Provenance and Period
This is a really interesting piece. First of all, the provenance is Galleria Estal Shipiro (as the tags indicate on the back of the frame). Estal Shipiro was Rodolfo’s art dealer up until the early 1990’s.
This puts this piece in the period of what I feel to be Rodolfo’s Morales’s best work. At this point he’s painting at his best. He’s matured as a painter. Later in life he became very prolific, but in this piece you can see that he’s started a painting and he’s finished it all the way through.
Color and Technique
There’s not an abundance of texture created by sand but he uses wonderful techniques that we’ll look at a little further.
He uses beautiful under painting in certain areas (left), and when he wants a heavier texture, he uses a wonderful empasto (right).

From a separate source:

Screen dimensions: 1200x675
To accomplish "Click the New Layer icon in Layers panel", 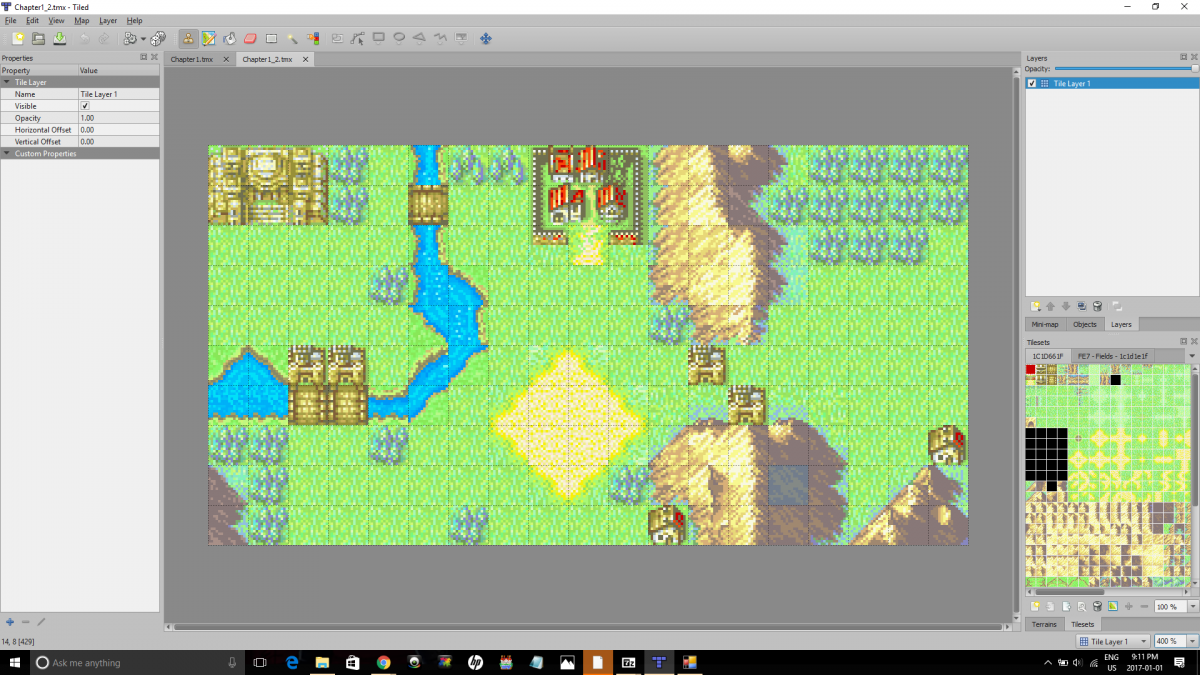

Now, it may sound little redundant to say but it’s a very symmetrical painting. We’re looking at it from four sides. There’s buildings on four sides, faces looking down, faces looking up. But essentially, the only thing that’s not symmetrical in the painting is this figure here.
And what we see here is, this figure down here, whose legs, are actually at the top of the painting. So if the painting was folded rounding a cylinder, her body would join together.
Another other really interest aspect to this painting is that its signed in every corner. So essentially what Rodolfo Morales is saying is, this painting has no top and no bottom.
When we look at it this way, we have this central figure, this earthly figure if you will, looking up at the heavens. So these faces give the feel of angels looking down.
But when you turn this painting the other way around, it takes on a very different conotation. Now, this figure is actually looking down. So again it reads into that wonderful relationship that you see in a lot of Mexican art and culture, and particularly in Oaxaca, that wonderful relationship between the real world and the spiritual world.
In addition to the girl in the dress, we have these four figures here looking down (or up), and these four figures here looking outwards. And all around (you don’t see them immediately), are these darker shapes looking inwards.
The other interesting thing about this painting is the wonderful use of architecture and arches. These arches become doorways where they become symbolic of passing from one reality into another.
Depending on which the painting is, the arches take on different meanings.
From this perspective, you can see a man standing outside of a doorway. Maybe contemplating wether he will enter.
All in all a superb, and well thought out painting by Rodolfo Morales. It’s from a fabulous period when he used rich undertones of paint and fantastic heavy strokes of empasto. Initially you enjoy the painting, you don’t get caught up in all the complexity of it. But when you do, you begin to read it on a different level.